O Fed (Federal Reserve, o BC americano) manteve na quarta-feira sua taxa de juros no patamar em que se encontra desde dezembro de 2008: uma margem de variação entre zero e 0,25%. Trata-se da quarta reunião consecutiva em que o BC americano mantém os juros no menor nível da história. O banco novamente destacou a desaceleração no ritmo de contração da economia americana, mas ressaltou que o cenário continua ruim.
No dia 29 de abril, o mesmo em que o Fed anunciou sua decisão anterior, o governo informou que o PIB (Produto Interno Bruto) americano no primeiro trimestre havia sofrido retração de 6,1%. Um mês depois, no entanto, o dado foi revisto e o resultado ficou um pouco menos negativo, mostrando retração de 5,7%.
Nesta quinta-feira, o governo deve apresentar a revisão final do PIB. A expectativa entre os analistas é de que o resultado mostre uma contração ainda menor, de 5,3% -0,8 ponto percentual melhor que a leitura inicial.
No “Livro Bege” (o documento com dados econômicos coletados nas 12 divisões regionais do Fed), divulgado no último 10, a avaliação foi de que as condições da economia do país continuaram fracas ou pioraram entre abril e maio, mas alguns distritos dos Estados Unidos já mostram sinais de moderação.
Alguns distritos, inclusive, registraram melhora nas expectativas para os próximos meses -ainda que tenham declarado não ver uma melhora substancial no cenário econômico antes do fim do ano.

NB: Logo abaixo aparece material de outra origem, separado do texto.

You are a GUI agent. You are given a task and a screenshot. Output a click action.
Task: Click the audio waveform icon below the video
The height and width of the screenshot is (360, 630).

Outras avaliações da economia americana apontam para alguma recuperação, como a da ABA (Associação de Banqueiros Americanos). O economista-chefe do JPMorgan Chase e presidente do comitê assessor da ABA, Bruce Kasman, disse que a economia voltará ao crescimento, ainda que insuficiente para reverter os danos causados ao mercado de trabalho e às finanças públicas. Alguns indicadores econômicos americanos também já sinalizam melhora, como o de encomendas de bens duráveis no país em maio, que mostrou um aumento de 1,8%. Outro que aponta para uma reação contra a recessão em que o país se encontra desde dezembro de 2007 é o da confiança do consumidor -no início deste mês, ficou em 69 pontos, o maior resultado desde setembro do ano passado.
Um dos mais bem recebidos por analistas e investidores foi o do mercado de trabalho. No mês passado, a economia americana perdeu 345 mil empregos, longe de ser um bom resultado, mas positivo se comparado ao de abril, quando foram eliminadas 504 mil vagas.
Mesmo com o avanço na taxa de desemprego -que de 8,9% em abril subiu para 9,4% no mês passado-, a redução no número de cortes de vagas no mercado de trabalho do país sinaliza, segundo analistas, que a força da recessão pode estar diminuindo.
O mês de maio foi o quarto mês consecutivo de redução no ritmo de cortes de vagas de emprego no país.